■ **WRITTEN PROBLEM A**:
In the forum thread, rewrite the passage starting with "Had to look" and going on through "can make it.", replacing "salad" with "casserole".
■ **WRITTEN PROBLEM B**:
List each distinct username that appears as a post heading in the forum thread below, without repeats.
■ **WRITTEN PROBLEM C**:
Carry on the forum thread about the planned get-together from where it stops.

■ **TEXT PASSAGE**:
○ ○ ○
That all sounds great to me.  I'll be free the weekend of the 11th (also the 4th but that's obviously out).


----------



## lowlife (Apr 11, 2015)

Had to look up TnT thought maybe it was a burger joint. Its not, and looks interesting. If I can make it I'd be up for bringing a salad, dessert, or whatever as well. Since my knowledge is very limited I can learn something about anything just by showing up, keeping my mouth shut and listening.


----------



## RVJimD (Apr 12, 2015)

It all sounds good to this noob!  I hope I can make it.

Jim


----------



## Terrywerm (Apr 12, 2015)

Sounds good to me, though I doubt you will be able to fit all of those activities into a single day, especially if the turnout is good. Just as a planning note, a primer on black powder safety and use for those interested in making cannons, etc, would take an hour all by itself at minimum, without even talking about machining.


----------



## RVJimD (Apr 12, 2015)

I know you probably don't need more topics but, if I can attend, I might bring a couple small samples of stock material with the noob question of "what type of steel is this?” and a short discussion and possibly a few simple grinder spark tests or whatever to help learn how to do this sort of identification.  

My local iron store doesn't always seem to know exactly what I grab out of their "drops" bin.

Jim


----------



## rick9345 (Apr 13, 2015)

Baring a catastrophe, I'll be there
T&T and lunch.
○ ○ ○
■ **SOURCE EXCERPT**:
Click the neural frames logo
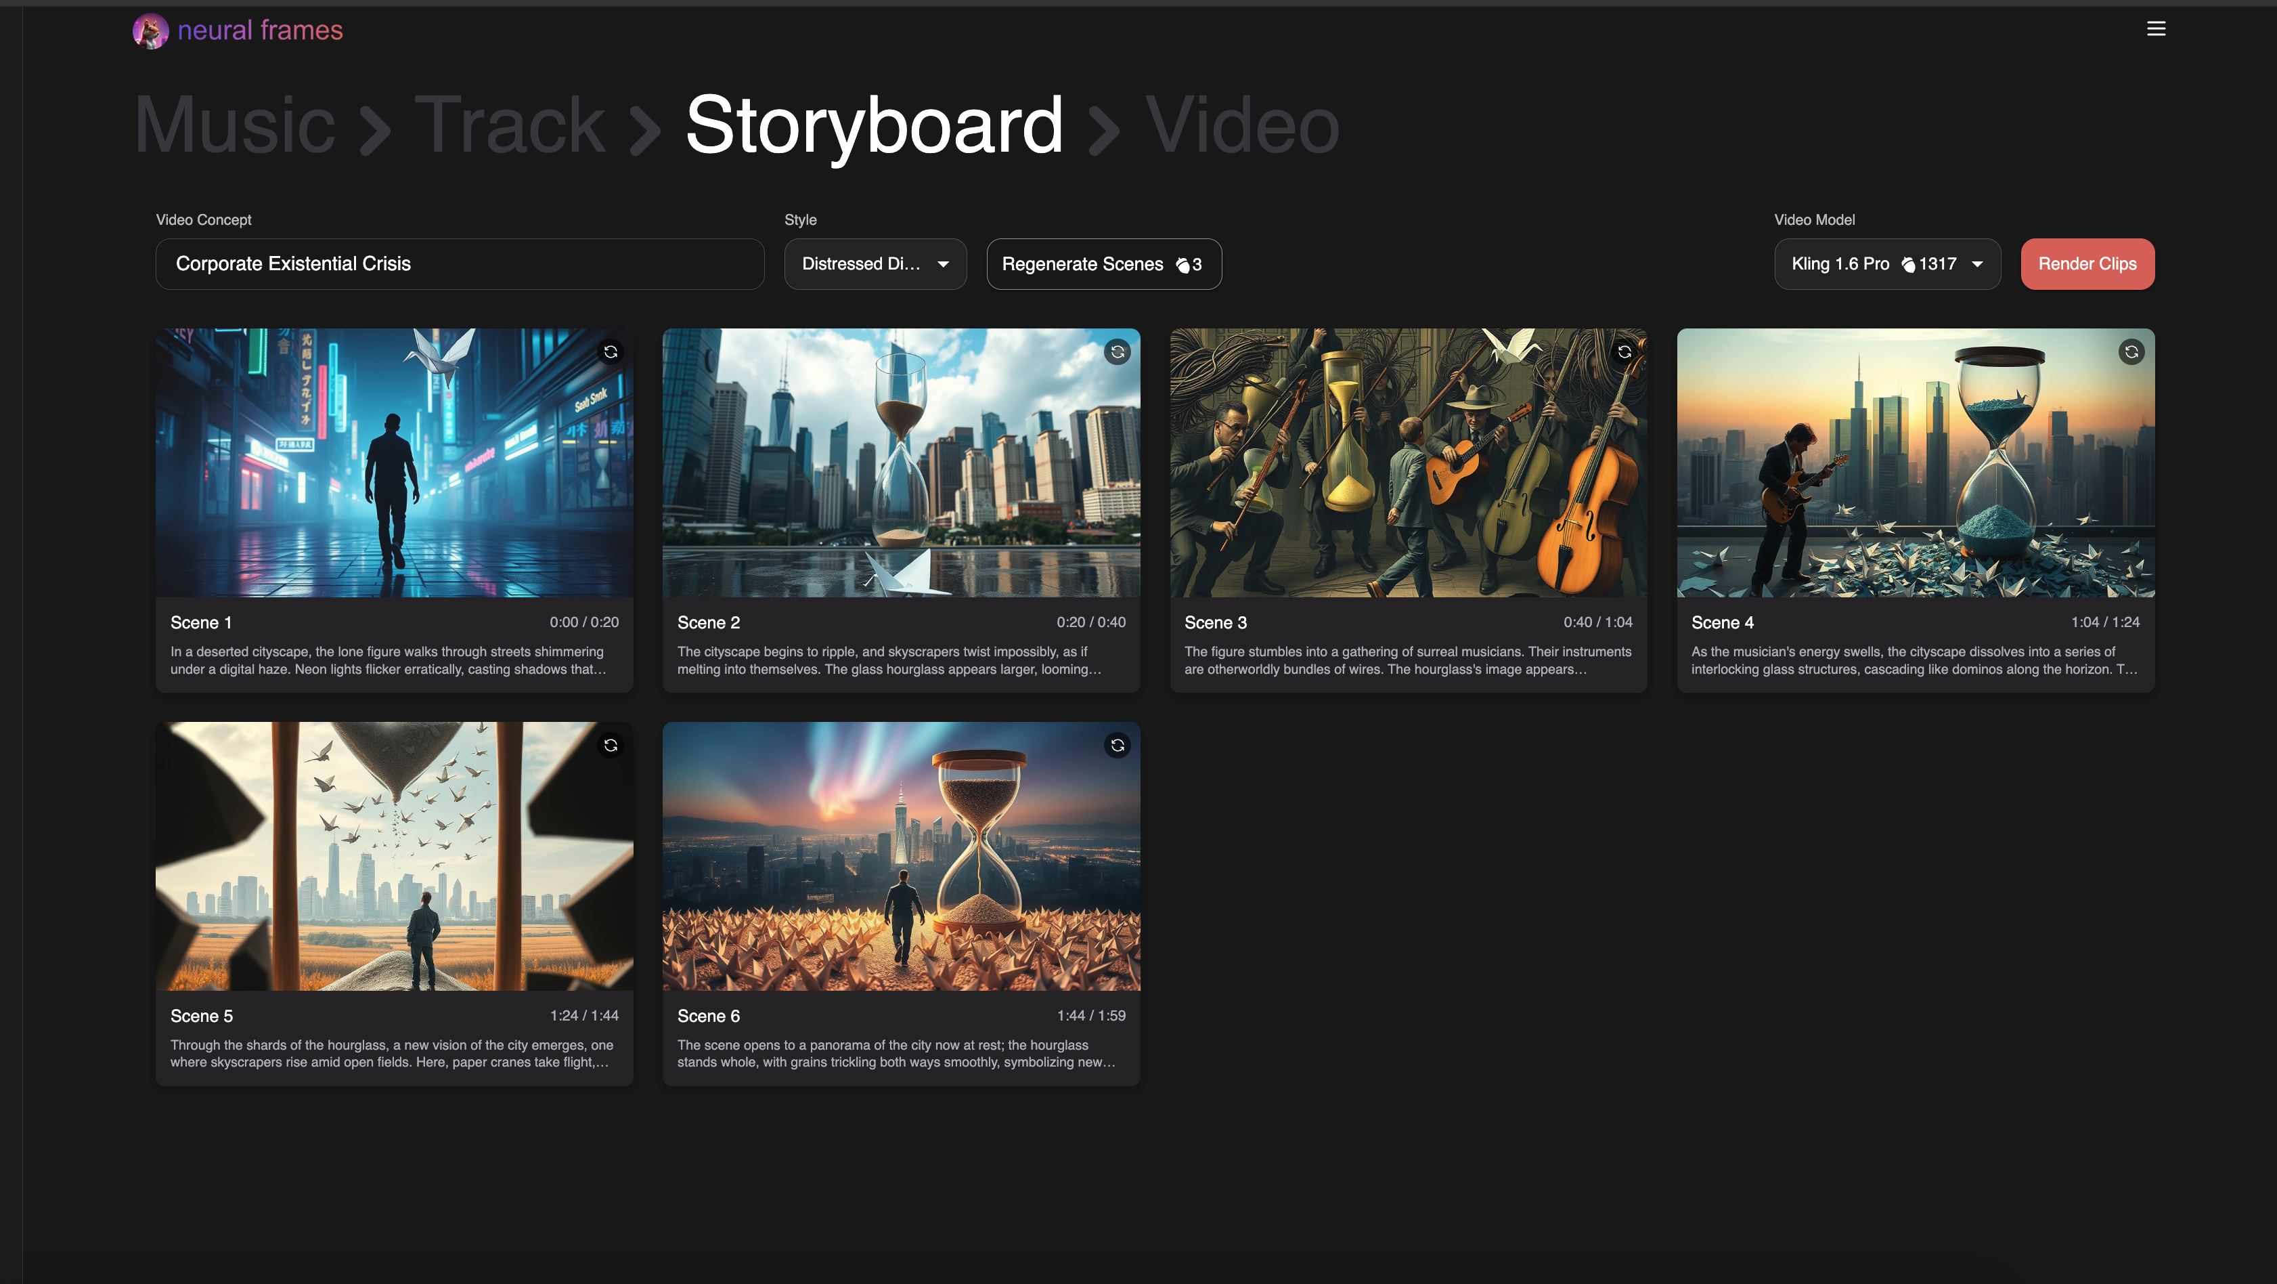 pos(238,31)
○ ○ ○
■ **EXERCISE ANSWER A**:
Had to look up TnT thought maybe it was a burger joint. Its not, and looks interesting. If I can make it I'd be up for bringing a casserole, dessert, or whatever as well. Since my knowledge is very limited I can learn something about anything just by showing up, keeping my mouth shut and listening.


----------



## RVJimD (Apr 12, 2015)

It all sounds good to this noob!  I hope I can make it.

■ **EXERCISE ANSWER B**:
lowlife, RVJimD, Terrywerm, rick9345

■ **EXERCISE ANSWER C**:
Have a great doughnut shop close or willing to take different suggestion.
Rick


----------



## Uglydog (Apr 13, 2015)

We have a date!
Saturday 7/18/2015 (my apologies to anyone for whom Saturday is a holy day).
Dayton MN.
Come very early, and stay very late.

This sounds like a HM Member game spouses/best friends/dance partners are very welcome if they want to play/chat with us. My bride reports that her boss is out for the month of July and she cannot guarantee that she will be available as she has the dubious honor of covering the 24/7/365 department while he is out. 

Terry, you are right about me trying to pack to much into the day. I write to much curriculum and do not participate in enough casual conversation. 
Please plan on the black powder presentation as you've outlined above.

I'll contact T&T and my metals guy to learn if they are interested.

All, please PM to confirm that you think you might come. In exchange for the PM (RSVP) I will provide my address.

What am I missing......

Daryl 
MN


----------



## Dave Smith (Apr 17, 2015)

Daryl--I don't know how to send a PM anymore--but July 18th sounds good for me --I'll be there---I don't know what T&T is but I'm sure by July that I will---Dave


----------



## Uglydog (Apr 17, 2015)

Yes, I found the new PM format to be difficult to figure out as well. And that explains why you didn't respond to a few of my PMs.
I'm reticent to post my address.
However, my cell phone# 763-607-6836, and my email is ddoerin@inverhills.edu 

Tried and True is at:
250 Osborne Rd NE, Minneapolis, MN 55432
(763) 574-0407

I recieved a suggestion that I call a caterer and let somebody else worry about lunch.
Thoughts anyone?
There would be some expense involved with a caterer. 
But, it'd be one less thing to think about and eliminate a distraction.

Daryl
MN


----------



## wlburton (Apr 17, 2015)

I also couldn't figure out how to do a PM, but I'm planning to go.  Personally I prefer a potluck to a caterer.
Bill


----------



## Uglydog (Apr 17, 2015)

wlburton, please note my cell phone and email above. Contact me and I will forward my address.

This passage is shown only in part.